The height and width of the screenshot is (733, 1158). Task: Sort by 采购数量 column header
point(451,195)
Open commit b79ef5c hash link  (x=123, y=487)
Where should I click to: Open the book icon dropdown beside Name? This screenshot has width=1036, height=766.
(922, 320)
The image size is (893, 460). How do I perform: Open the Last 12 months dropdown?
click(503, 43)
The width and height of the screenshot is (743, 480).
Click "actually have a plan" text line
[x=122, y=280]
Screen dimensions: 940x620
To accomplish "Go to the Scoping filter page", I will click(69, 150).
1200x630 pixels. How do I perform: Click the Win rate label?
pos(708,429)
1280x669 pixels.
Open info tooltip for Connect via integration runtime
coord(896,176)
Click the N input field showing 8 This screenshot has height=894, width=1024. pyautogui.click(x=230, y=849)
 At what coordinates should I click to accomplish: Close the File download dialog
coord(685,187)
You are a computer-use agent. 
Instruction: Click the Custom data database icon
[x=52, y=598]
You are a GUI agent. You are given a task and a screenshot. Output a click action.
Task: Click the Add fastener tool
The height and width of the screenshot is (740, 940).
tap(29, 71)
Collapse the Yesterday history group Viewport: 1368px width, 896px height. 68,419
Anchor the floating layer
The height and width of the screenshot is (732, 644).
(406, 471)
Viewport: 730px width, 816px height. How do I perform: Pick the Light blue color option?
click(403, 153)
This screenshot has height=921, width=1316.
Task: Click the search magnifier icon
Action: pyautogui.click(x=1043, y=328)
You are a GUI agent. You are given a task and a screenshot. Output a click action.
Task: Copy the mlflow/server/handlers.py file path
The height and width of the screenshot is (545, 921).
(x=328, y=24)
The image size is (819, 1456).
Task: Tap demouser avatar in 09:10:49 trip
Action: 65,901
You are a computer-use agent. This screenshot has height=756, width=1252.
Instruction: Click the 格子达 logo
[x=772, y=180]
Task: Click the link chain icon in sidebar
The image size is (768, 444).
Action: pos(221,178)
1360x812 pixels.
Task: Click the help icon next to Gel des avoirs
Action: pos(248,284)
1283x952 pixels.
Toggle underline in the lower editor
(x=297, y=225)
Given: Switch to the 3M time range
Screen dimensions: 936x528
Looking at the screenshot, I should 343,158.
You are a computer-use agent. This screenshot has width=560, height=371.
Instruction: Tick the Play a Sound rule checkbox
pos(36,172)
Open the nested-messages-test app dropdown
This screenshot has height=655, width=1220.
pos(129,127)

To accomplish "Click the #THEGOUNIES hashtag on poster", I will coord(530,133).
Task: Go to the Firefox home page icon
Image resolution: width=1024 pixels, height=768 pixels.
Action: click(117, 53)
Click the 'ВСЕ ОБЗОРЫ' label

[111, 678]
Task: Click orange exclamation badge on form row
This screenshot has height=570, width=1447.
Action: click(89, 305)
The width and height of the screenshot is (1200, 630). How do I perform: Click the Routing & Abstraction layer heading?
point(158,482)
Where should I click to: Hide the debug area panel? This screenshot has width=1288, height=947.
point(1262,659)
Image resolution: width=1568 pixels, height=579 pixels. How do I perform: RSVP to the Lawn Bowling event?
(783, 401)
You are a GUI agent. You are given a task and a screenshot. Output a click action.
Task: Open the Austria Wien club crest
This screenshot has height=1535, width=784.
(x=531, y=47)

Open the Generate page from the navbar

◆ **Problem requirements**
Repeat every line of the items above exactly, from the first line through the last.

◆ **Solution to this problem**
The height and width of the screenshot is (733, 1158). Task: Sort by 采购数量 column header
point(451,195)
Open commit b79ef5c hash link  (x=123, y=487)
Where should I click to: Open the book icon dropdown beside Name? This screenshot has width=1036, height=766.
(922, 320)
The image size is (893, 460). How do I perform: Open the Last 12 months dropdown?
click(503, 43)
The width and height of the screenshot is (743, 480).
Click "actually have a plan" text line
[x=122, y=280]
Screen dimensions: 940x620
To accomplish "Go to the Scoping filter page", I will click(69, 150).
1200x630 pixels. How do I perform: Click the Win rate label?
pos(708,429)
1280x669 pixels.
Open info tooltip for Connect via integration runtime
coord(896,176)
Click the N input field showing 8 This screenshot has height=894, width=1024. pyautogui.click(x=230, y=849)
 At what coordinates should I click to accomplish: Close the File download dialog
coord(685,187)
You are a computer-use agent. 
Instruction: Click the Custom data database icon
[x=52, y=598]
You are a GUI agent. You are given a task and a screenshot. Output a click action.
Task: Click the Add fastener tool
The height and width of the screenshot is (740, 940).
tap(29, 71)
Collapse the Yesterday history group Viewport: 1368px width, 896px height. 68,419
Anchor the floating layer
The height and width of the screenshot is (732, 644).
(406, 471)
Viewport: 730px width, 816px height. How do I perform: Pick the Light blue color option?
click(403, 153)
This screenshot has height=921, width=1316.
Task: Click the search magnifier icon
Action: pyautogui.click(x=1043, y=328)
You are a GUI agent. You are given a task and a screenshot. Output a click action.
Task: Copy the mlflow/server/handlers.py file path
The height and width of the screenshot is (545, 921).
(x=328, y=24)
The image size is (819, 1456).
Task: Tap demouser avatar in 09:10:49 trip
Action: 65,901
You are a computer-use agent. This screenshot has height=756, width=1252.
Instruction: Click the 格子达 logo
[x=772, y=180]
Task: Click the link chain icon in sidebar
The image size is (768, 444).
Action: pos(221,178)
1360x812 pixels.
Task: Click the help icon next to Gel des avoirs
Action: pos(248,284)
1283x952 pixels.
Toggle underline in the lower editor
(x=297, y=225)
Given: Switch to the 3M time range
Screen dimensions: 936x528
Looking at the screenshot, I should 343,158.
You are a computer-use agent. This screenshot has width=560, height=371.
Instruction: Tick the Play a Sound rule checkbox
pos(36,172)
Open the nested-messages-test app dropdown
This screenshot has height=655, width=1220.
pos(129,127)

To accomplish "Click the #THEGOUNIES hashtag on poster", I will coord(530,133).
Task: Go to the Firefox home page icon
Image resolution: width=1024 pixels, height=768 pixels.
Action: click(117, 53)
Click the 'ВСЕ ОБЗОРЫ' label

[111, 678]
Task: Click orange exclamation badge on form row
This screenshot has height=570, width=1447.
Action: click(89, 305)
The width and height of the screenshot is (1200, 630). How do I perform: Click the Routing & Abstraction layer heading?
point(158,482)
Where should I click to: Hide the debug area panel? This screenshot has width=1288, height=947.
point(1262,659)
Image resolution: width=1568 pixels, height=579 pixels. How do I perform: RSVP to the Lawn Bowling event?
(783, 401)
You are a GUI agent. You are given a task and a screenshot. Output a click action.
Task: Open the Austria Wien club crest
This screenshot has height=1535, width=784.
(x=531, y=47)

Open the Generate page from the navbar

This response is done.